Activists fear NUP detainees are capitulating after one 'writes' confession
MAKINDYE | One of the 28 Opposition National Unity Platform (NUP) political detainees has pleaded guilty to possession of military stores and treachery.
Asbert Nagwere told the General Court Martial in Makindye that he has "realised his mistake and involvement in the crime" and could have walked free on Monday if the military court had not adjourned the hearing.
"I do hereby plead guilty as per the charges and I've learnt that I shall not involve myself in crime again," he said in a May 20 handwritten letter bearing a thumbprint.
In the letter, Nagwere says he was "looking forward to the court's continued support". He will join Richard Nyombi, Shafik Ngobi, Kenneth Kamanya and Ronald Mayiga, who were released on April 15.
But for Olivia Lutaaya and the other 26 others, the counting of the days has gone from one to 1,113 as of Monday, May 27.
The court martial led by Brigadier-General Robert Freeman Mugabe adjourned Monday's bail hearing, citing red eye infection.
Human rights activists say Nagwere's capitulation raises concerns that the political prisoners have been driven to the end of their resolve.
"The detainees have been telling us how they’re approached to confess to crimes they didn’t commit," said Ms Agather Atuhaire, a lawyer and award winning rights activists who has visited the detainees in prison several times.

-------------------------

◆ Work instruction ◆
In the article on NUP detainees, what charges did Asbert Nagwere plead guilty to? The records that come next are unrelated to the article on NUP detainees.

-------------------------

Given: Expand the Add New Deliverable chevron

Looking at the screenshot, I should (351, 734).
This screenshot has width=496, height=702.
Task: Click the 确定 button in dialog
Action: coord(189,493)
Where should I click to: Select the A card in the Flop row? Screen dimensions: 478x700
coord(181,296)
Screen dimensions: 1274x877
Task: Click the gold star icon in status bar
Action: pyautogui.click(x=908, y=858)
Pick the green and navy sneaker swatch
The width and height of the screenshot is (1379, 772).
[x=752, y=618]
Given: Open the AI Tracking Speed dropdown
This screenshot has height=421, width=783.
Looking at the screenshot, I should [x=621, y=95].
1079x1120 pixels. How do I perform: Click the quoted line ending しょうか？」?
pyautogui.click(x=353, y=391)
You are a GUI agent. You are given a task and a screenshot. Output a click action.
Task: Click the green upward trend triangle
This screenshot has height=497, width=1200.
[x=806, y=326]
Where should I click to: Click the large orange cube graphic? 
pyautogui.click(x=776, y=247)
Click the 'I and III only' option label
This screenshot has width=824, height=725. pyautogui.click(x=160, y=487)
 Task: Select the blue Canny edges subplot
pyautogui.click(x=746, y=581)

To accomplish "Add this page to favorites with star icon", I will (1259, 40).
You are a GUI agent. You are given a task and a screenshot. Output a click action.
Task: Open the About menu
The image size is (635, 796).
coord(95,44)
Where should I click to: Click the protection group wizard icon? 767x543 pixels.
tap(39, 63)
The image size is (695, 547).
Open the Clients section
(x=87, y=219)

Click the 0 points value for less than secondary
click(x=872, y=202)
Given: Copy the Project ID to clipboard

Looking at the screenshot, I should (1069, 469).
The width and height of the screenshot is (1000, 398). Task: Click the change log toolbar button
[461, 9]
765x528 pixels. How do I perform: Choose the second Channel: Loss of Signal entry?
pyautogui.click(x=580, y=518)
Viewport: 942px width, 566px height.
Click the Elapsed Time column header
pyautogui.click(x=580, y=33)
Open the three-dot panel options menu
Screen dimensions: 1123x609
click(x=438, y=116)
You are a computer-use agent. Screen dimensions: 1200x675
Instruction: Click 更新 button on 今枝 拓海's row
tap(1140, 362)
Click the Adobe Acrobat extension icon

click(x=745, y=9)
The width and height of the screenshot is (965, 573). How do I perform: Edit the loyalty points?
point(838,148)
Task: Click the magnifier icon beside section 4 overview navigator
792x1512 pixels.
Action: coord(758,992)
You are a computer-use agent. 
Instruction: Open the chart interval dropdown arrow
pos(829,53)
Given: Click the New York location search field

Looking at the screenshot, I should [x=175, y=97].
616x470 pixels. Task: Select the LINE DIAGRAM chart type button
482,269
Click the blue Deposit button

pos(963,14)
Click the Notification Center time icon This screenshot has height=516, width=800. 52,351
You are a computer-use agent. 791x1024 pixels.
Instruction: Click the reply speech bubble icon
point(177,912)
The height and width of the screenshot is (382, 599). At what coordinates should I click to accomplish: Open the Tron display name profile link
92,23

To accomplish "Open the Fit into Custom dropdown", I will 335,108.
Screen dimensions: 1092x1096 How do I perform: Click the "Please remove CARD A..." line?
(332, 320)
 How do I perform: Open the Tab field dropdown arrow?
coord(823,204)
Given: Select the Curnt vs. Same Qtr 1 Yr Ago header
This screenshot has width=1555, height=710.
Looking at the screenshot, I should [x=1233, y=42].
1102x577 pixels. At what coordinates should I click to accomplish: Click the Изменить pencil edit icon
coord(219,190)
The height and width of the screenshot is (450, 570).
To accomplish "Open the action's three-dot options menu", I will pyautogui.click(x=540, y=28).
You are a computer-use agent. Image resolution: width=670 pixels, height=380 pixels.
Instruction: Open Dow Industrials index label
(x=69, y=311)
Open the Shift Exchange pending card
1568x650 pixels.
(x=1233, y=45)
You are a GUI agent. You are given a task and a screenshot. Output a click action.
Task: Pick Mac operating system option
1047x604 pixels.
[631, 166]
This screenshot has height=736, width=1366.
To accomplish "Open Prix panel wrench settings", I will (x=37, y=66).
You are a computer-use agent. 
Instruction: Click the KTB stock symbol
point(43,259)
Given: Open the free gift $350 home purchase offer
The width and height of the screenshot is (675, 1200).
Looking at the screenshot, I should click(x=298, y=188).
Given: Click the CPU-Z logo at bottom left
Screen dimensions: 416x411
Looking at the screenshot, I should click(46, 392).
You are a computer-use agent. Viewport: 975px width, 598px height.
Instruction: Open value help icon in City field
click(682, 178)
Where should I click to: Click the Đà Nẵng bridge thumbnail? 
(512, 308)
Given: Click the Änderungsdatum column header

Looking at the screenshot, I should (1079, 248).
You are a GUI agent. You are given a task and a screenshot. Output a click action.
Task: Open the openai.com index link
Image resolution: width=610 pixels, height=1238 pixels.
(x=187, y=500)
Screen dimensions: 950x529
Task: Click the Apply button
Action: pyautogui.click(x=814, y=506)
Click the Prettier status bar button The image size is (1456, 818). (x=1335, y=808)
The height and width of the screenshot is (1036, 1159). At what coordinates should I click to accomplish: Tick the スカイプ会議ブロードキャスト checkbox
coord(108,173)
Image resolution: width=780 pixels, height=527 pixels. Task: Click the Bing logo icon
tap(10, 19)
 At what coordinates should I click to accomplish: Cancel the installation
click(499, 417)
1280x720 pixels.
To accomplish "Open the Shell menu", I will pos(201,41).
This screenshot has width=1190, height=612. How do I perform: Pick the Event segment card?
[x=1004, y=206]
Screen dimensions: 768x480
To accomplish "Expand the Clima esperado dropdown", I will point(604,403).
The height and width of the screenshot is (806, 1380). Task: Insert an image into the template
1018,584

-------------------------

◆ Finished task ◆
Possession of military stores and treachery.